Extrait choisi
++++++++++++++++++++
NICOLAS ELLIS - UN CHEF ENGAGÉ

@Stéphane Bourgeois

Avec une carrière déjà bien sur les rails, Nicolas Ellis cumule les engagements à titre de chef d’orchestre. Ayant troqué le piano contre la baguette à l’université, il a été récipiendaire d’une Prestigious Schulich Scholarship pour compléter une maîtrise en direction à l’École de musique Schulich de l’Université McGill sous la direction d’Alexis Hauser. Il dirige actuellement l’Orchestre de l’Agora, qu’il a fondé en 2012, et occupe le poste de collaborateur artistique depuis l’automne 2018 à l’Orchestre Métropolitain auprès de Yannick Nézet-Séguin. Nommé « Révélation Radio-Canada en musique classique » pour l’édition 2018-2019, il a récemment dirigé la production de l’Atelier lyrique de l’Opéra de Montréal de The Turn of the Screw de Britten, et il s’apprête à assister le chef russe de renom Valery Gergiev cet été au Verbier Festival en Suisse. Rencontre avec un jeune chef passionné.
++++++++++++++++++++
Données fournies

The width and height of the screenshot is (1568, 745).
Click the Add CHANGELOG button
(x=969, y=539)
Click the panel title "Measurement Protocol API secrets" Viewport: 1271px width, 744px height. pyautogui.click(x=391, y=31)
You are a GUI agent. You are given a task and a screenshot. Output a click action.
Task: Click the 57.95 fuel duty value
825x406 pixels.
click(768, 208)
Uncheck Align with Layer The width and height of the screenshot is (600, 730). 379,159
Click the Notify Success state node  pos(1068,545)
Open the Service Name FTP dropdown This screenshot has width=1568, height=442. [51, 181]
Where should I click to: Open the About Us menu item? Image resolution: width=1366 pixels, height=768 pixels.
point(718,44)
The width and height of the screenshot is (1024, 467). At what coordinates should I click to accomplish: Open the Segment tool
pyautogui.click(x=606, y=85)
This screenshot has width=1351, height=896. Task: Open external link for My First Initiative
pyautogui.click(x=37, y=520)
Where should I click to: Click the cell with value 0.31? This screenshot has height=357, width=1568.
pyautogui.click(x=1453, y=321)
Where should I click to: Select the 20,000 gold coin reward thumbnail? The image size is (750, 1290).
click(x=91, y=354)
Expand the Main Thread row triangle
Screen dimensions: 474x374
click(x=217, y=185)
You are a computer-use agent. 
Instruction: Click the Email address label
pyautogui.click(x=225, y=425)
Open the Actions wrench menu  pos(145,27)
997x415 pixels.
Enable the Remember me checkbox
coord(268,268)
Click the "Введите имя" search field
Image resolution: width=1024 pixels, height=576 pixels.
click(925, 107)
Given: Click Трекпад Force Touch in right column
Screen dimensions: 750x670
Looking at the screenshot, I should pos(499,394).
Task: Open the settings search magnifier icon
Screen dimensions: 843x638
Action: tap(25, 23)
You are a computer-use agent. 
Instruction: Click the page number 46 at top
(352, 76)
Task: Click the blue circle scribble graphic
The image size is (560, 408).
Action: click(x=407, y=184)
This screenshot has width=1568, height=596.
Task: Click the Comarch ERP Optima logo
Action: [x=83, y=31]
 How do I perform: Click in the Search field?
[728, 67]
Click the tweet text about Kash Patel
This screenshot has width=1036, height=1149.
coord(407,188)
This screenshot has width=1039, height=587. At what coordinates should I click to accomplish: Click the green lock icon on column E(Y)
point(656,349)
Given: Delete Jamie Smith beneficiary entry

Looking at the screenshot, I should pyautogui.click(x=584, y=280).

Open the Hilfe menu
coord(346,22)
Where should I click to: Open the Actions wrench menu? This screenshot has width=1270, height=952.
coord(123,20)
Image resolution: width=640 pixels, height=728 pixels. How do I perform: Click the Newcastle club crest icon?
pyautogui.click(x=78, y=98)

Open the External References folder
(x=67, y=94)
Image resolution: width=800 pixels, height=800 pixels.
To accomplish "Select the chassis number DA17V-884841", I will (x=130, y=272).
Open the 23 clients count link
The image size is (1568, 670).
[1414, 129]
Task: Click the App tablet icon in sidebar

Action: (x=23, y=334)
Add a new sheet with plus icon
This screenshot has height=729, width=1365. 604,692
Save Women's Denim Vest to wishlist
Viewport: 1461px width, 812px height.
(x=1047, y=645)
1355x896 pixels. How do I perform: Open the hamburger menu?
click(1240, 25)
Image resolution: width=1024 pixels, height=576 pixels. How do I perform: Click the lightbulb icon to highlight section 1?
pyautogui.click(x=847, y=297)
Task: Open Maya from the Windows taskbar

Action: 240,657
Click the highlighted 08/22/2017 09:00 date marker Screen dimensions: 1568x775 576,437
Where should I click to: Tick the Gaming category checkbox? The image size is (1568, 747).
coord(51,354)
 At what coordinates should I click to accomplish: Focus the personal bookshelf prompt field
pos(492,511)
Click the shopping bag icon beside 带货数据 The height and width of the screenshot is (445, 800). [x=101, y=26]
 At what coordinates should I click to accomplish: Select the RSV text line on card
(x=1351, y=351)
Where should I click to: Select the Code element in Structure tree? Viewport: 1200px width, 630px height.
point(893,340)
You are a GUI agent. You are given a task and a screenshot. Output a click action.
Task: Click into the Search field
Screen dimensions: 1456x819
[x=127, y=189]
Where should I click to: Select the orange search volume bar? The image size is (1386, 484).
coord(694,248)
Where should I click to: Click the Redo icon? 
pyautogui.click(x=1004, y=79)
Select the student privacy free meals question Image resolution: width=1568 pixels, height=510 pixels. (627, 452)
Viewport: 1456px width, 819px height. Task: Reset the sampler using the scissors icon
++++++++++++++++++++
Consigne
Poursuivez, s'il vous plaît, le portrait du chef d'orchestre Nicolas Ellis à partir de sa dernière phrase.

Réponse attendue
Vos engagements récents vous ont mené à diriger des œuvres lyriques. Cela a-t-il une influence sur votre façon d’aborder la musique ?
Oui, évidemment, car la dimension littéraire du répertoire lyrique oblige nécessairement à s’intéresser au texte et à prendre en compte la façon dont le compositeur a pu le transposer en musique. Il s’agit forcément de l’interprétation du compositeur, ce qui est très intéressant. Par exemple, la source littéraire de The Turn of the Screw de Britten, une nouvelle de Henry James, comporte une narration effectuée par un seul personnage, ce qui nécessite forcément une adaptation pour l’opéra. Ainsi, dans la partition, les nombreuses ambiguïtés harmoniques finissent par indiquer que le point de vue de la gouvernante prédomine. Je trouve également que Britten a bien su mettre en musique tout l’aspect de la folie propre au pendant littéraire.

Parlez-moi de votre collaboration avec l’Opéra de Montréal pour The Turn of the Screw ?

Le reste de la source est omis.